§ **Task instructions**:
- a) According to the passage about Bickler, what were the new songs he posted in 2009 intended for? Answer in one to three sentences.
- b) Write out the part of the passage about Bickler starting with "On May 17, 2021, he" and going on through "- Survivor (1979)".

─── Exercise passage ───

In 2009, Bickler posted several new songs he was writing and recording for a future solo project via his Twitter account and website.

On February 2, 2012, he appeared on The Colbert Report singing a passage from Newt Gingrich's book A Nation Like No Other to the tune of "Eye of the Tiger".

In October 2017, Bickler appeared at Rockingham Festival at the Nottingham Trent University, UK. In 2018, he joined Jim Peterik on stage to perform "Caught in the Game", "Rebel Girl" and "Eye of the Tiger". On September 28, 2018, he released his debut solo album, Darklight.

On May 17, 2021, he performed on the Late Show with Stephen Colbert singing about a fugitive tiger in Houston to the tune of "Eye of the Tiger".

==Discography==

===With Survivor===
- Survivor (1979)
- Premonition (1981)
- Eye of the Tiger (1982)
- Caught in the Game (1983)

─── Information given ───

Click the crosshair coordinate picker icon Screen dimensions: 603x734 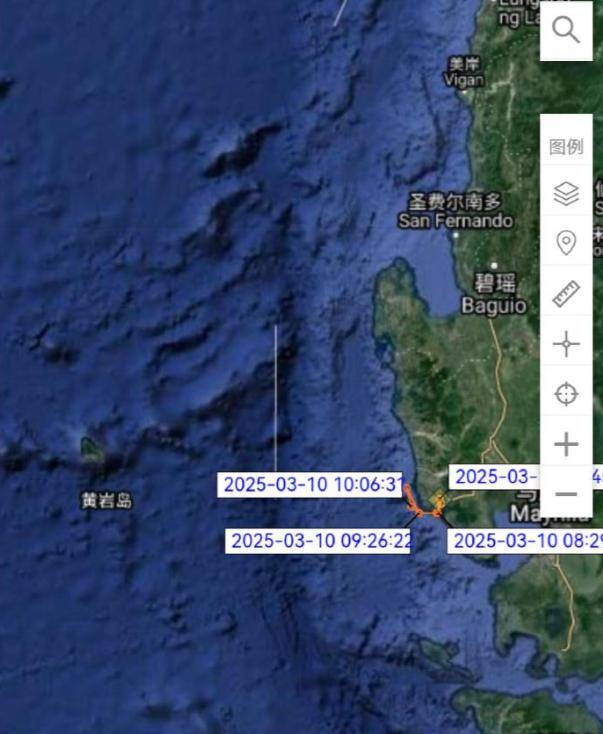click(566, 345)
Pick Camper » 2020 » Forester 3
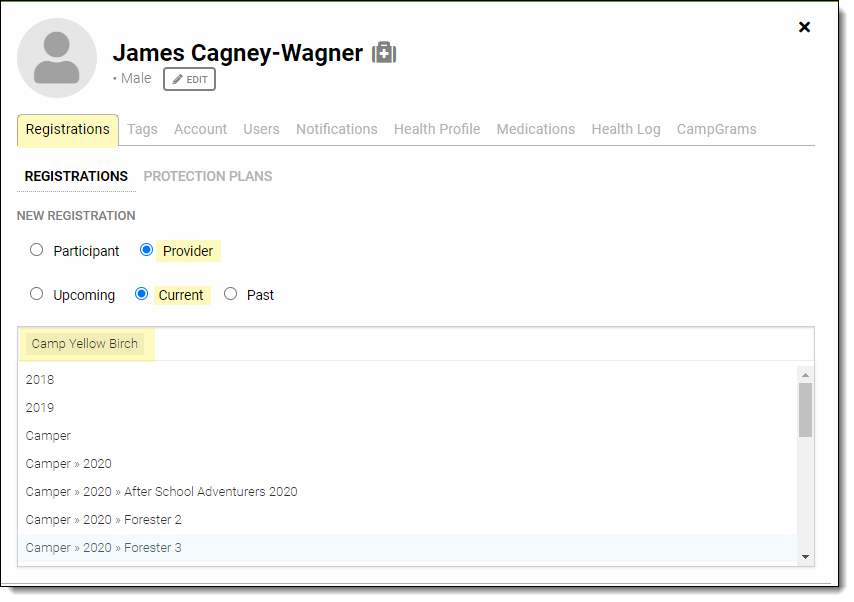This screenshot has width=854, height=602. click(x=104, y=548)
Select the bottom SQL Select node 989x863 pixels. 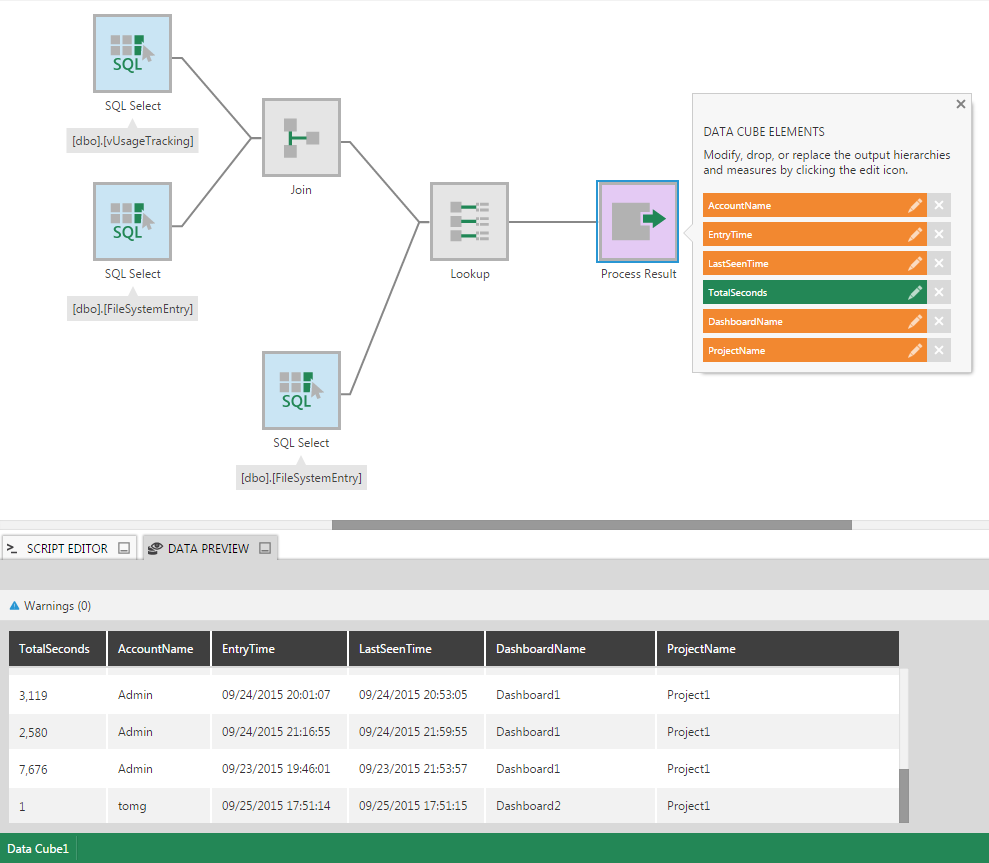pos(300,390)
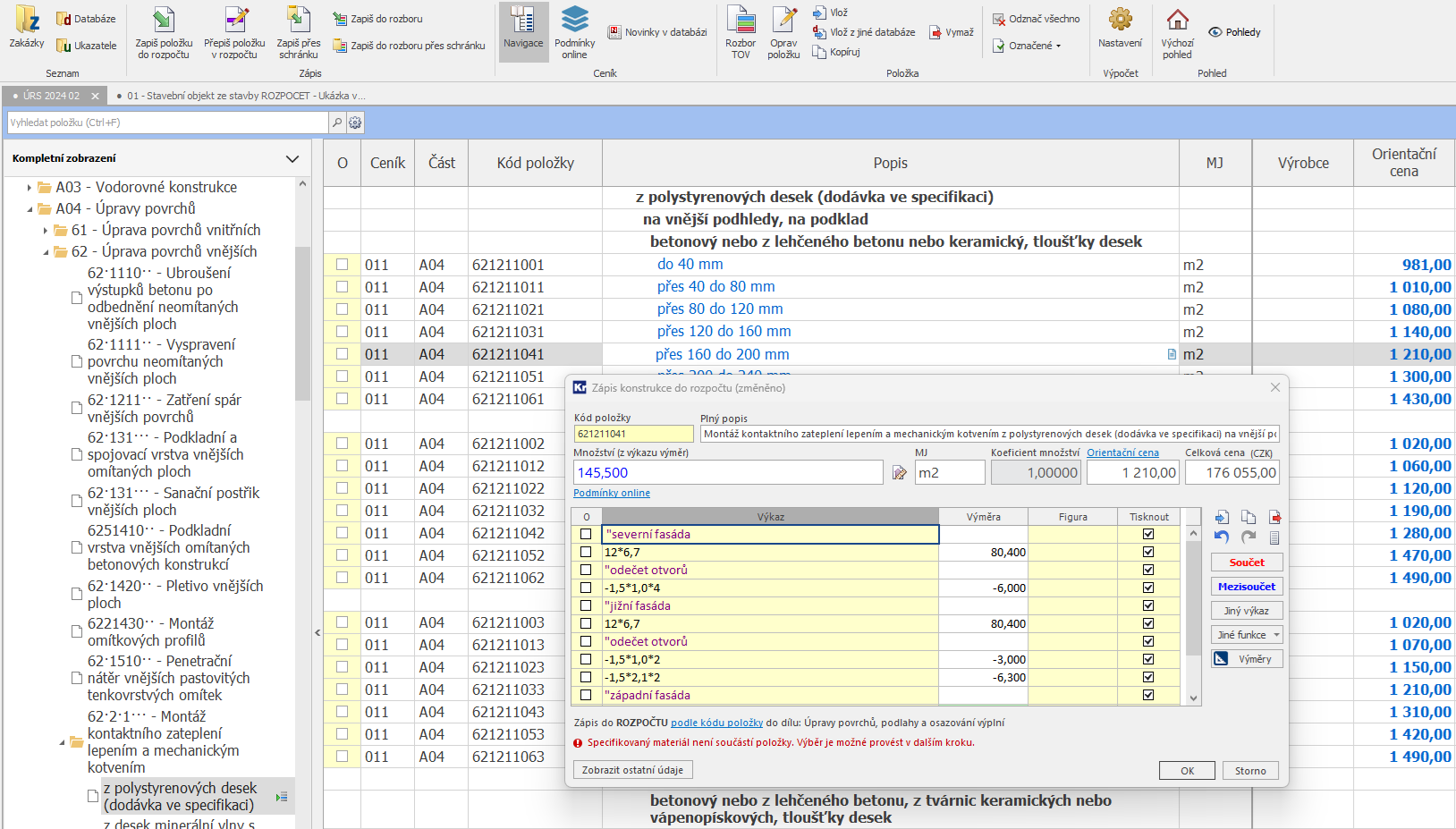
Task: Tick the O checkbox for the 12*6,7 row
Action: pyautogui.click(x=586, y=552)

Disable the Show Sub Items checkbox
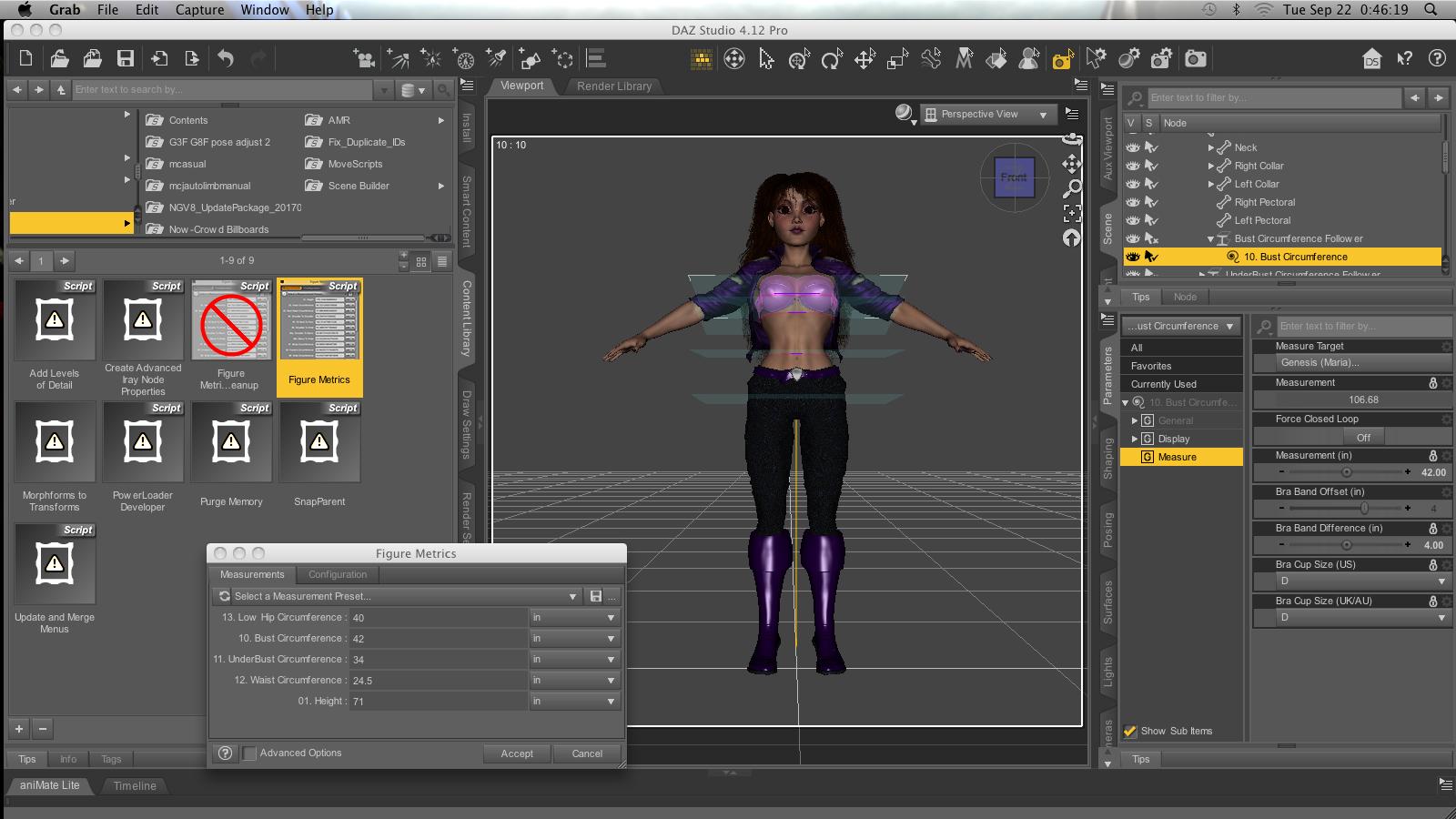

───

§ **Solutions in order**:
- a) The songs Bickler posted in 2009 on his Twitter account and website were ones he was writing and recording for a future solo project.

- b)
On May 17, 2021, he performed on the Late Show with Stephen Colbert singing about a fugitive tiger in Houston to the tune of "Eye of the Tiger".

==Discography==

===With Survivor===
- Survivor (1979)